Ivanova’s lawyer, Don Renaud, said Wolber is exercising the same right to appeal that every Canadian enjoys, but the appeal court process will only add to the cost of an already very expensive legal fight.
He argues it’s only possible for doctors to pour so much money into defending themselves from negligence allegations thanks to the deep pockets of the Canadian Medical Protective Association (CMPA).
The CMPA is a mutual defence organization that defends doctors accused of wrongdoing using assets valued at more than $6 billion. It’s funded through annual fees paid by doctors, the bulk of which is reimbursed with public money through agreements with the provinces and territories.
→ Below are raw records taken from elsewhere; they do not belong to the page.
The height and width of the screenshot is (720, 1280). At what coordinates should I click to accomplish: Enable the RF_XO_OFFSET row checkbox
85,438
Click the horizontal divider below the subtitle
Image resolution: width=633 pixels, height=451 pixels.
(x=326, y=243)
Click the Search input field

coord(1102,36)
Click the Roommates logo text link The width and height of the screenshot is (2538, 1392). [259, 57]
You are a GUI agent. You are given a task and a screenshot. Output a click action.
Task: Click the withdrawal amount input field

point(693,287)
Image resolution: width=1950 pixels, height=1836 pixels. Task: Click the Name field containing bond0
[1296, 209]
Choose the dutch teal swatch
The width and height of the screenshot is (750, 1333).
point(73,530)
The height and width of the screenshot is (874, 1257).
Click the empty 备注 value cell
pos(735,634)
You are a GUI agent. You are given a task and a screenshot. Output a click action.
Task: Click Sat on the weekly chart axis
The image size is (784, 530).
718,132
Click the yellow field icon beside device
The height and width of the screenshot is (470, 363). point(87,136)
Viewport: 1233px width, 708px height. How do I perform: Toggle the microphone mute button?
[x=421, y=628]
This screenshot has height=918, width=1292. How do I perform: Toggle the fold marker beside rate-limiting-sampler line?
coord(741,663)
“What really should have happened here is that, with appropriate public understanding of what took place, then those practices that led to this tragedy can be improved,” Renaud said.
A CMPA spokesperson told CBC the organization was unable to comment on individual doctors, and it would be inappropriate to say anything about a matter that is still before the courts.
‘I threw away all my beautiful dresses’
Ivanova says the mastectomy has done lasting damage to her physical and mental health.
“I was always in good physical condition, but after the surgery I started to have nightmares. I couldn’t sleep properly,” she said.
“I don’t feel like I’m an attractive woman anymore. I have to hide my damage. I threw away all my beautiful dresses.”
She says she loves to hike, but ongoing weakness means she can no longer manage the same intensity on her mountain treks. Yoga leaves her with back pain she’s never had before.
“It’s hard to accept,” she said of her new reality.
Ivanova’s lawsuit also accused the surgeon who performed her surgery of negligence, but the jury found she did not breach the standard of care.
Today, Ivanova believes anyone who finds themselves with a scary diagnosis and drastic treatment recommendations shouldn’t be afraid to advocate for more information from their doctors.
“They are good, they’re highly educated, but they have to give you more time, more attention. If you get one opinion, get a second opinion, third opinion,” she said.
“Ask them to explain 10,000 times. It’s their job to explain to you properly. We are not doctors.”